» What is required
Which lines hold the string "header"? Copy each of them from the material below.
Source material Block Start
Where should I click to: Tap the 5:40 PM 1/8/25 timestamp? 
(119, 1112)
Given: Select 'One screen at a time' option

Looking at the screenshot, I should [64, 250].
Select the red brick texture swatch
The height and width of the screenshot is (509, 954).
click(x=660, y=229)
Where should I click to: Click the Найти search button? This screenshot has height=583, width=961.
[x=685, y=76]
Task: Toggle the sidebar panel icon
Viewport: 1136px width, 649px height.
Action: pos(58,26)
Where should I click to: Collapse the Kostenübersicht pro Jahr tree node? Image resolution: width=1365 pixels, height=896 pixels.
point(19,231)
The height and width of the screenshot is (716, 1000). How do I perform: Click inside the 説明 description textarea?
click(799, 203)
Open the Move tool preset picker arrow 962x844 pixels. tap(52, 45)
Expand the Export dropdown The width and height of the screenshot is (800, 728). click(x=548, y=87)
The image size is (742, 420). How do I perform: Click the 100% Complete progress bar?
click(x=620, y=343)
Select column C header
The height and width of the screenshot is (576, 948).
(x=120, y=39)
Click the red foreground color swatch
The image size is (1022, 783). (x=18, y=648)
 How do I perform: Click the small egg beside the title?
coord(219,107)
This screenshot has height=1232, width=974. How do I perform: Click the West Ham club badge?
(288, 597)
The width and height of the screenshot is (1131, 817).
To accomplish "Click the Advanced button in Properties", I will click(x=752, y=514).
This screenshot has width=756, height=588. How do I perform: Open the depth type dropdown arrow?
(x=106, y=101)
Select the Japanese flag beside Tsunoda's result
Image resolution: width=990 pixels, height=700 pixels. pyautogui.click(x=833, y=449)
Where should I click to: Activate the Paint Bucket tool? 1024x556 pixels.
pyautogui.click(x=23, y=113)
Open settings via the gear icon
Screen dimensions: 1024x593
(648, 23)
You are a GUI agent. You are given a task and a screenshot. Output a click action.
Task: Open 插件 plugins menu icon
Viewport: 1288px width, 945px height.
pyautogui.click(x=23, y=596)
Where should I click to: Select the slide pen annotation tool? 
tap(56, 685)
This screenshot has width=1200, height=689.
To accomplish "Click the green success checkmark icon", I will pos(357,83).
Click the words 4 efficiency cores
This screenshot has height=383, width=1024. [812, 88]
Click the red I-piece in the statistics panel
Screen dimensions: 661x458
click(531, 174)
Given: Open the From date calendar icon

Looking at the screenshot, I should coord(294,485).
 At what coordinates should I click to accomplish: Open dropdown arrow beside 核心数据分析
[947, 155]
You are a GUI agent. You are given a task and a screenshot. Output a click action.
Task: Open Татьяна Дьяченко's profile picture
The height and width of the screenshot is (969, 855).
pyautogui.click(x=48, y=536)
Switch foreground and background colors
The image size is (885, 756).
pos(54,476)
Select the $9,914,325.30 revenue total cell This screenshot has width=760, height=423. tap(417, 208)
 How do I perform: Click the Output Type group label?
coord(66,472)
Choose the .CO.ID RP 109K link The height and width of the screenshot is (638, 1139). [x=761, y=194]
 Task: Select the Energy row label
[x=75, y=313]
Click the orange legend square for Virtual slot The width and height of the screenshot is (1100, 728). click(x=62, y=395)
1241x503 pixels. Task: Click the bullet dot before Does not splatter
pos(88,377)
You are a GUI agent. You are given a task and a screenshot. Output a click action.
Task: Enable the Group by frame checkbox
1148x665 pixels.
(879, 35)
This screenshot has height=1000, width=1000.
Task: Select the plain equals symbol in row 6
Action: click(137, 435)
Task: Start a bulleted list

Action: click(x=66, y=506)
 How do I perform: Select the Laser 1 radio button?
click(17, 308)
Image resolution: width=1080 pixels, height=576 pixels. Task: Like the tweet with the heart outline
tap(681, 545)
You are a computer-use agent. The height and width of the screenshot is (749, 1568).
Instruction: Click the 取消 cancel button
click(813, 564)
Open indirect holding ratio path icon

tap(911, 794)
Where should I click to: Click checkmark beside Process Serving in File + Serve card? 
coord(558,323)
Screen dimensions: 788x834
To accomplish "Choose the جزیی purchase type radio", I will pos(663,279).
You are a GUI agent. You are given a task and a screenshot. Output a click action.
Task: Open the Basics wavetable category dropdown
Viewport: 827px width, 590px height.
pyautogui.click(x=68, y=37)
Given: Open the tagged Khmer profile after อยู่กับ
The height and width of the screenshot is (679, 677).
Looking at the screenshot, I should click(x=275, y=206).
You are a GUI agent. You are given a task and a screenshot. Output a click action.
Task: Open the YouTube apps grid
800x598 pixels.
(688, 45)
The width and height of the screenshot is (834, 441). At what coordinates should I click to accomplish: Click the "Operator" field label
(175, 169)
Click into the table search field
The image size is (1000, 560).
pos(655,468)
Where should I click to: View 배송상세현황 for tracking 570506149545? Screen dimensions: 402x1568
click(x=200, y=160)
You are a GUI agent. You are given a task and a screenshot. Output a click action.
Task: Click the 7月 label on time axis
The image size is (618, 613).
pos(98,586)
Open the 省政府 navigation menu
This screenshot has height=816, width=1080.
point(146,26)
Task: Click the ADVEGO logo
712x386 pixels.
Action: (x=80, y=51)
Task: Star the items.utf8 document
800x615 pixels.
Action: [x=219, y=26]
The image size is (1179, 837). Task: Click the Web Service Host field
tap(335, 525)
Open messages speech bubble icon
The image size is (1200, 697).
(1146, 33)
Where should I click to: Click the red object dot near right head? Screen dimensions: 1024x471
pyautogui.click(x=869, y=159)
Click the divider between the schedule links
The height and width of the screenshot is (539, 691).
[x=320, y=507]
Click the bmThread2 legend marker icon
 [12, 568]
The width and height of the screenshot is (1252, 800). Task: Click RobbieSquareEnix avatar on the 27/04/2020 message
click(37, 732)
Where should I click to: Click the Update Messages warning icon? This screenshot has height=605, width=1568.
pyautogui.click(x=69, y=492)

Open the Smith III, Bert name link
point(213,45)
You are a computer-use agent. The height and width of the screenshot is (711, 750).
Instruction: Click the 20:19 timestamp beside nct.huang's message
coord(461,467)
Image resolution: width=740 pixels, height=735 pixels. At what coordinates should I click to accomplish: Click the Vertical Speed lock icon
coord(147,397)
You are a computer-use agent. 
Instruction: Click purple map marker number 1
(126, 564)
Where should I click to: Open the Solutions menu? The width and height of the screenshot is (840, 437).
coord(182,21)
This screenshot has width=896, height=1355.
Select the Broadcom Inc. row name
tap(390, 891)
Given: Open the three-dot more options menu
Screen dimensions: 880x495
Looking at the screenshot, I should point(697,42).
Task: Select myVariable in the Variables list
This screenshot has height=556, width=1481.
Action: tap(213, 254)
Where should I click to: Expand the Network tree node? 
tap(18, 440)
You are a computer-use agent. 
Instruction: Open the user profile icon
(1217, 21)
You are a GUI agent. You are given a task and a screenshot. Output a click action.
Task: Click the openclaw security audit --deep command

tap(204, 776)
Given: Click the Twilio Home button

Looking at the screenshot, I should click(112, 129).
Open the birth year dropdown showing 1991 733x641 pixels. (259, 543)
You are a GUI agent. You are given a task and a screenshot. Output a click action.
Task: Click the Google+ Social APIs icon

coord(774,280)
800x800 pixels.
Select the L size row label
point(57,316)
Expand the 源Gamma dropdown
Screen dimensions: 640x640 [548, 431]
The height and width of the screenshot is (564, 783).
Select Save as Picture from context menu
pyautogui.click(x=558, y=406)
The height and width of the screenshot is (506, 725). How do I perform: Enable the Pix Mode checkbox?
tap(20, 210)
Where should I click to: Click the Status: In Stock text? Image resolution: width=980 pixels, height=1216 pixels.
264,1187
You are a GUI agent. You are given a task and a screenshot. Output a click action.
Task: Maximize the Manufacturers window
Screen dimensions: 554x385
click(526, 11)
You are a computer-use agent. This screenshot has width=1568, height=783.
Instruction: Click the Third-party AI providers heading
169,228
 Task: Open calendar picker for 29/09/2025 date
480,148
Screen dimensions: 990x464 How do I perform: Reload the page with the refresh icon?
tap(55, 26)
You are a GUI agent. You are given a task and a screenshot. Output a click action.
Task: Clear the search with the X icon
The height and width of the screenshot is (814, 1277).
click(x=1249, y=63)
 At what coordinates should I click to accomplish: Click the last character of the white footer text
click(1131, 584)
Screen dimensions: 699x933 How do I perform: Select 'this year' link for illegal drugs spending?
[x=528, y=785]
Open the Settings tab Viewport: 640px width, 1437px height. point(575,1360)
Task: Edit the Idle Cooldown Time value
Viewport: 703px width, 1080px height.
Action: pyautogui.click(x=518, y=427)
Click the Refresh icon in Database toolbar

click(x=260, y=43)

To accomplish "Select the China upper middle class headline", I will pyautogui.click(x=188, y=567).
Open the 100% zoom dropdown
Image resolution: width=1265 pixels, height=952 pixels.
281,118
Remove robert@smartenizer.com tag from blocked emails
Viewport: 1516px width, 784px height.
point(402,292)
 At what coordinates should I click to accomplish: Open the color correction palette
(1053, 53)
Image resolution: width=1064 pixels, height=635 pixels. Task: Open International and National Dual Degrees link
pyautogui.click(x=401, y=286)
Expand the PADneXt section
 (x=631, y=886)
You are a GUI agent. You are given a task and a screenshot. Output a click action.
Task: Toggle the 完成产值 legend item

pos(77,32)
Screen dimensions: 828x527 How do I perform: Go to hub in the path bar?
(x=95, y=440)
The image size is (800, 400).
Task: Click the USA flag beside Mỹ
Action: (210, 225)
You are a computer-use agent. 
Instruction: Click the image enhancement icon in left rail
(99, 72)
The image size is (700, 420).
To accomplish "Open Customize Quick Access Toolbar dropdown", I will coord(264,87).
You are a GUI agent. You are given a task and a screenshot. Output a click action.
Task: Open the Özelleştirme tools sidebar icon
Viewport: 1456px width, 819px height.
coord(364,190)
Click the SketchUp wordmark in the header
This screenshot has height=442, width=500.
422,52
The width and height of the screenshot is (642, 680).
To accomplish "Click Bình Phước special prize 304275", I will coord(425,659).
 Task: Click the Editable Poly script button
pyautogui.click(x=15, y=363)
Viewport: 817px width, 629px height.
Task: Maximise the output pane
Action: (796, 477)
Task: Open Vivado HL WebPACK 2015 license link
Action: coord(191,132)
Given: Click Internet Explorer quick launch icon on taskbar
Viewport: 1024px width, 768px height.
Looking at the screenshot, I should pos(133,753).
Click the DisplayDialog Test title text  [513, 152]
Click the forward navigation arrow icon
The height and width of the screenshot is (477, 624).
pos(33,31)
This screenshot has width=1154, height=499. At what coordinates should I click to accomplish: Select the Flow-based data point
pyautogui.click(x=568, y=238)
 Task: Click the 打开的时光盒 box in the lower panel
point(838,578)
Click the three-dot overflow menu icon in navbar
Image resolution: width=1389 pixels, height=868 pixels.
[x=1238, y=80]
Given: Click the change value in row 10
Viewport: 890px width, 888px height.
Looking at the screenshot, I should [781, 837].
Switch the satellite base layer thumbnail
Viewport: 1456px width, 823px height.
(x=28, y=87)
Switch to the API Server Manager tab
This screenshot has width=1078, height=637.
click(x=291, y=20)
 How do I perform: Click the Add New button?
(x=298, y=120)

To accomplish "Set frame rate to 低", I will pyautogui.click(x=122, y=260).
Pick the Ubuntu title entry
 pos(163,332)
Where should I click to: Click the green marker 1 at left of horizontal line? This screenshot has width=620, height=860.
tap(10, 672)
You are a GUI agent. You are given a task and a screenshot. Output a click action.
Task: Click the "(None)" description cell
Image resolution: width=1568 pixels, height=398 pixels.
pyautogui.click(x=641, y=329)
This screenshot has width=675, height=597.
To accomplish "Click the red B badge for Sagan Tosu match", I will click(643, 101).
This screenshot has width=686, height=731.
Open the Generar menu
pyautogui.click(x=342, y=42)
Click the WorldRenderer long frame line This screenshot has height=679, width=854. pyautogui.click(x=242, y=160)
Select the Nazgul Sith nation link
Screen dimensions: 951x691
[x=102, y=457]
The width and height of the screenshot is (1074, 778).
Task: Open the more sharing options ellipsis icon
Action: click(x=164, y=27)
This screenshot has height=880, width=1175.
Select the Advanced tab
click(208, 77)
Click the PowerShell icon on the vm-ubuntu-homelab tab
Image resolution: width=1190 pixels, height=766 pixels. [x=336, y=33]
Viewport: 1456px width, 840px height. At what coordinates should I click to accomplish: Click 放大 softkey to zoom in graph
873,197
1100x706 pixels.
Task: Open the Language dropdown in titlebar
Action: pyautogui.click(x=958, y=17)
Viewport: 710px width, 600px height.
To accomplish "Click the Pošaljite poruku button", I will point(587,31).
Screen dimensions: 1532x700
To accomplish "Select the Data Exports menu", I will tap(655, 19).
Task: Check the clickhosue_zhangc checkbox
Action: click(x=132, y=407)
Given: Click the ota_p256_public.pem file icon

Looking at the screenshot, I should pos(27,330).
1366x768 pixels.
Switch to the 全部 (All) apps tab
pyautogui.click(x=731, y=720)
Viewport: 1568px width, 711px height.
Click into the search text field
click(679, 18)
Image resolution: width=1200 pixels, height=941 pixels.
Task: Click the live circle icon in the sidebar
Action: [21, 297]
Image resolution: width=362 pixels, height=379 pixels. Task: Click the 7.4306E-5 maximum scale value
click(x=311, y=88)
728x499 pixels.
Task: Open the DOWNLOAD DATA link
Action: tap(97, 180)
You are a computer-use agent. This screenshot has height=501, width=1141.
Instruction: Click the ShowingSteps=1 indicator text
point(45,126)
Source material Block End
» Written response
Select column C header
Click the SketchUp wordmark in the header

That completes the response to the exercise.